Div1 C was quite beautiful, however it was the same as this problem
Randomized approach for D1C(D2F):
There is three points, $$$A,B$$$ and $$$C$$$ on the plane.
Of course, the three points form a triangle.(this triangle's area can be $$$0$$$)
Then, two of $$$\{A \rightarrow B \rightarrow C\ ,\ A \rightarrow C \rightarrow B\ ,\ B \rightarrow A \rightarrow C\}$$$ are nice beatmaps.
For this reason, the following algorithm will work.
Then, What is the probability of find a solution with this algorithm?
The answer is $$$(2/3) \times (8/9) \times (26/27) \times ...$$$
It seems that this value goes $$$\simeq 0.56$$$ (at least $$$n \le 5000$$$).
So, try this algorithm about $$$\frac{1}{0.56} \simeq 2$$$ times, then we can find a solution.
code : 105753764
If there is a hack case, please tell me.
As a music gamer, I like this problem!
Indeed, this product converges at $$$\approx 0.56$$$. You might want to read on q-Pochhammer symbol, it may act as a good probability estimate if you're not sure how many times to run the randomized solution.

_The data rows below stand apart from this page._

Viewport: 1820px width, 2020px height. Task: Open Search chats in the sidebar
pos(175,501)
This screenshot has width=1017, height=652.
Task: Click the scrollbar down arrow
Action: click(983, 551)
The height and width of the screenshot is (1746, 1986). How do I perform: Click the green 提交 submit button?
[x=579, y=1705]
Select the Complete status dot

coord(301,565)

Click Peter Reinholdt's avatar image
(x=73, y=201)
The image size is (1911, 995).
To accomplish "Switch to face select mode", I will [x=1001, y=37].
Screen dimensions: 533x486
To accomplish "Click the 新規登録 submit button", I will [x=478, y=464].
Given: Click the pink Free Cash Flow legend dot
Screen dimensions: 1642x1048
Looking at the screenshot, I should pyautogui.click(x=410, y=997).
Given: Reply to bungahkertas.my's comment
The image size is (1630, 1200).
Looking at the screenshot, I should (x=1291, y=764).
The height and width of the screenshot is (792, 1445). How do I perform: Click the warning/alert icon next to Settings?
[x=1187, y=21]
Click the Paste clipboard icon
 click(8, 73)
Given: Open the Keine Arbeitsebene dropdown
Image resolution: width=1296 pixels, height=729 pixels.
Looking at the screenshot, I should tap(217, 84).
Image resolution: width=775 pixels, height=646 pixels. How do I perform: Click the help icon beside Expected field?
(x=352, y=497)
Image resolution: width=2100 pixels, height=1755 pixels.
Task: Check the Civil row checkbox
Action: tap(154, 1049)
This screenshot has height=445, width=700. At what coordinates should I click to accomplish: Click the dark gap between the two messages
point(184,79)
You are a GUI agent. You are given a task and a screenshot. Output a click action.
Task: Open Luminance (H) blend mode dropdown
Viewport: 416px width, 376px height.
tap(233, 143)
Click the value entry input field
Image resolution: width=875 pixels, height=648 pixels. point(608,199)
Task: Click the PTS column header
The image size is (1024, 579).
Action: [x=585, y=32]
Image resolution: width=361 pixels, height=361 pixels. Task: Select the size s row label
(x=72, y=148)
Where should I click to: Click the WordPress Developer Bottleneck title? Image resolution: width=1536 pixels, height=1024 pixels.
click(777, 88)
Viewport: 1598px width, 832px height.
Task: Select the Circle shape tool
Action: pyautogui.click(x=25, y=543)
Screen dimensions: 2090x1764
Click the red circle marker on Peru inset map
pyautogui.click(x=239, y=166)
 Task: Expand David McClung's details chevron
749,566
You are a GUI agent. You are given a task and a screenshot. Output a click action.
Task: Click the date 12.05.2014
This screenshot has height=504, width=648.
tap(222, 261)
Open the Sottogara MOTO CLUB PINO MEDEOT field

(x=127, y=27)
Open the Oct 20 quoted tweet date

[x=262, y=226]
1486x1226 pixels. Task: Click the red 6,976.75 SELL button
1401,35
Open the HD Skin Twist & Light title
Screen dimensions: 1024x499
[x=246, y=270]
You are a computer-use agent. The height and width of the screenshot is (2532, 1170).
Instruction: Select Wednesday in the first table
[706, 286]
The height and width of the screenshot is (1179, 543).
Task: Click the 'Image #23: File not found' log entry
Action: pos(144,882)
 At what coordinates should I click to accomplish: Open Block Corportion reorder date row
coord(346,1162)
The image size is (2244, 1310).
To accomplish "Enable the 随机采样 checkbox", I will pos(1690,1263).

Can you elaborate how did you get the answer, i.e. probability?
If there are $$$k$$$ points in a set $$$S$$$, the probability that there aren't any point $$$p$$$ in $$$S$$$ such that $$$X \rightarrow Y \rightarrow p$$$ ($$$X,Y$$$ are some points) is a good beatmap is $$$(1/3)^k$$$ ,thinking about the triangle $$$\Delta XYp$$$.
Then, the probability is $$$(1-(1/3)^1) \times (1-(1/3)^2) \times ...$$$
The estimation is very rough, so there maybe some hack case...
Actually all of three authors are osu player! :o
I'm also, but I'm an osu! mania player ><
(By the way, beatmap(s) or beatsmap(s)...? I always think about this when I want to talk about music games(,or rhythm games, music simulation ...?) in English)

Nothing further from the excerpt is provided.